My own theory is that the “Troubles” in Northern Ireland that started in the late 1960s have less to do with religion, or even national identity, than they have to do with Northern Ireland’s endemic statism, or, to be precise, with the fact that pretty well everyone in Northern Ireland believes strongly in coercion and in the duty of the state to coerce people into doing what they believe is right – be it banning sex between two blokes, banning people paying for sex, banning people from discriminating against prods, papists or gays, and forcing people to pay for state education and healthcare.
Oh, and another thing about the BBC podcast that I referred to in my post above.
There was a clear implication in the programme that hurting peoples feelings causes mental health problems and therefore should be a criminal offence.
I do not think the conclusion can be avoided that prostitution in all likelihood remains taboo largely because it makes many women feel insecure, financially and maybe just about their general self-worth. It is not a coincidence that ‘feminist’ societies like Sweden are generally socially liberal except on this particular issue. Follow the money (or incentive) as they say.
Fiona McTaggart isn’t really a Labour wimmin – she’s a genuine Commie (WRP variety.) Used to be head of the NUS when the Stalinists were too right wing to get elected. Loadsa money inherited from Daddy. Frankly I’m amazed her amendment merely sought to ban buying sex, rather than engaging in it at all.
Really the only good thing to be said about communist revolutions is that they shoot people like her even before they shoot the likes of us.
Peter T
“I do not think the conclusion can be avoided that prostitution in all likelihood remains taboo largely because it makes many women feel insecure, financially and maybe just about their general self-worth.”
SEE: Bootleggers and Baptists
JG: “Bit sexist to presume that I’m talking about a woman!”
Well, if YOU are the one that has to buy the appliences….chances are you ARE the masculine one!
(Not convinced mere “sexist” is the approved term of “othering” in this context-but, you know…who cares?)
Roue le Jour: Ok, now THAT was just funny, I don’t care WHO you are!
Who said that John Galt’s new fridge/freezer is not tasteful and stylish?
I’m sure JG has a lovely fridge.
But there is an issue here.

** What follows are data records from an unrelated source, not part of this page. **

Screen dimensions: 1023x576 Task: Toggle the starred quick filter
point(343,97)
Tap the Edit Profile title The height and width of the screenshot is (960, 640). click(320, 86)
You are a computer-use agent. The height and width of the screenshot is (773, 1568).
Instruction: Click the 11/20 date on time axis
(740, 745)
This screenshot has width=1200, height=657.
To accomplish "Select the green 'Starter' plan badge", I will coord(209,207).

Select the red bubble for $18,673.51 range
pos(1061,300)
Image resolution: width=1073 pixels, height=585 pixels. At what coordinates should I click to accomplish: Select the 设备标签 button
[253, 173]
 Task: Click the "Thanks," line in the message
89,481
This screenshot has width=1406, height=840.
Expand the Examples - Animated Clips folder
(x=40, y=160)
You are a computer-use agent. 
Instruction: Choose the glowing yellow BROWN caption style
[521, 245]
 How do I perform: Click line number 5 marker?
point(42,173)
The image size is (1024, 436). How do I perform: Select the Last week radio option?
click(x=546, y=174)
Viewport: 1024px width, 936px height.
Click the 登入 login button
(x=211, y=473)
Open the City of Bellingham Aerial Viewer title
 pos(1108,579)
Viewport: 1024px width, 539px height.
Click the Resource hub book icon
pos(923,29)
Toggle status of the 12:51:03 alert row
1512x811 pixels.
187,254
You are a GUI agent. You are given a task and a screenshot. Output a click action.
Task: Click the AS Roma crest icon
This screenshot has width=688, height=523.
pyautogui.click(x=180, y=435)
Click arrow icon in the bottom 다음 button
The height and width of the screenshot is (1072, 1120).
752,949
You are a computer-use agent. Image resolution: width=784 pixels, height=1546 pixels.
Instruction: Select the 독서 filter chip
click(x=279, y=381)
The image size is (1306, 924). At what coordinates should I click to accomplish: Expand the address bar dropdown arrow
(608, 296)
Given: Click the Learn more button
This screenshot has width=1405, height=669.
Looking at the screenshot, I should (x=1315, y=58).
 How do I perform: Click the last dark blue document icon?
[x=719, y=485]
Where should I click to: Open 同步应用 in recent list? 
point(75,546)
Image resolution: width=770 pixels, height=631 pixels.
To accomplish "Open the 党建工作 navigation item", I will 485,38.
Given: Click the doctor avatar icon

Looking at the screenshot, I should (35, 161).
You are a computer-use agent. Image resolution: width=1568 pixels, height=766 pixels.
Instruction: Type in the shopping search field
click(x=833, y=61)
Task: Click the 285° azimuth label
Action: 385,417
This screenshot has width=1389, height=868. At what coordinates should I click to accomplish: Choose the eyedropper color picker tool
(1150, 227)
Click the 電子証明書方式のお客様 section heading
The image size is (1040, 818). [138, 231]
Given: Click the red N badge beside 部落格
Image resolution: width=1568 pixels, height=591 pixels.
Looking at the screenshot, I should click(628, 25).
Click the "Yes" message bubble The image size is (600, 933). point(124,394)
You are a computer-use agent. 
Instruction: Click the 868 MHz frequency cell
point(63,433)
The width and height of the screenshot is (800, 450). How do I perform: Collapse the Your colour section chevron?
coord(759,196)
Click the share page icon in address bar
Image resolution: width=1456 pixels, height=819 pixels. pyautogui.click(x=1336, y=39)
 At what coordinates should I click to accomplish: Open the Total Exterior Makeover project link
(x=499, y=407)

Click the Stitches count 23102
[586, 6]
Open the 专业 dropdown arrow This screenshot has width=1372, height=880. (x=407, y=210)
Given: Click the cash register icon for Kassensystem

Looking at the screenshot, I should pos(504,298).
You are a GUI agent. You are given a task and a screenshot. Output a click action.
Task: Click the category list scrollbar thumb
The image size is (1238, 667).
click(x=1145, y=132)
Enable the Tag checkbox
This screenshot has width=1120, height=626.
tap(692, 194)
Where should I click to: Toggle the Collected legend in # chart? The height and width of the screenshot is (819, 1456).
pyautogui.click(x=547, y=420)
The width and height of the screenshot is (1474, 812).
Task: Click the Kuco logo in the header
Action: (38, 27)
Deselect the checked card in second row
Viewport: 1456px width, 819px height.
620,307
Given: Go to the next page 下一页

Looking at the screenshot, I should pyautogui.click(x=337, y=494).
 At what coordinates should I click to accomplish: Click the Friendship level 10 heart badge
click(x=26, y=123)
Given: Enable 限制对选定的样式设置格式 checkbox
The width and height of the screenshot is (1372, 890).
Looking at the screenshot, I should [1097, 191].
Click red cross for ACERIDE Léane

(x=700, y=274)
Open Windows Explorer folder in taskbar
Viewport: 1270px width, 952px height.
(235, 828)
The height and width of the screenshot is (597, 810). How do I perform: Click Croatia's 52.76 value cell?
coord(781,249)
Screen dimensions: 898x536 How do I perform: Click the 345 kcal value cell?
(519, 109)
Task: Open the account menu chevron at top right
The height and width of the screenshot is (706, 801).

Yet I have forget it. But it was to be profound and brilliant.
If your name is John Galt, then you are married to Dagny Galt, nee Taggart. Ayn Rand seemed to think that homosexuality was caused by society giving the wrong signals- men were being told to worship women, not desire them or think of them as sex objects.
The current idea is that you can blame it all on genes. Though that doesn’t explain men who go into prison as Heteroes, and come out Homoes. Nor why boys born last in large families are far more likely to be homosexual than others.
DEFINITION: Fiction
Literature created from the imagination, not presented as fact, though it may be based on a true story or situation. Types of literature in the fiction genre include the novel, short story, and novella.
As for Ayn Rand’s views on homosexuality, she said that homosexuality is a manifestation of psychological “flaws, corruptions, errors, [and] unfortunate premises” and that it is both “immoral” and “disgusting”* , this personal viewpoint did not prevent her from saying that all laws against homosexuality should be removed from the statute books.
Some may find the above contradictory, possibly even hypocritical, but Ayn Rand’s philosophical views on morality and her personal life were equally contradictory, but isn’t that just human nature?
* – “The Moratorium on Brains” Ford Hall Forum Lecture, Boston – 1971
Some may find the above contradictory, possibly even hypocritical
Sorry what are we supposed to be finding contradictory or hypocritical ? That she found something immoral and disgusting, but didn’t think it should be banned ? Isn’t there a word for people like that ? Damn it’s on the tip of my tongue.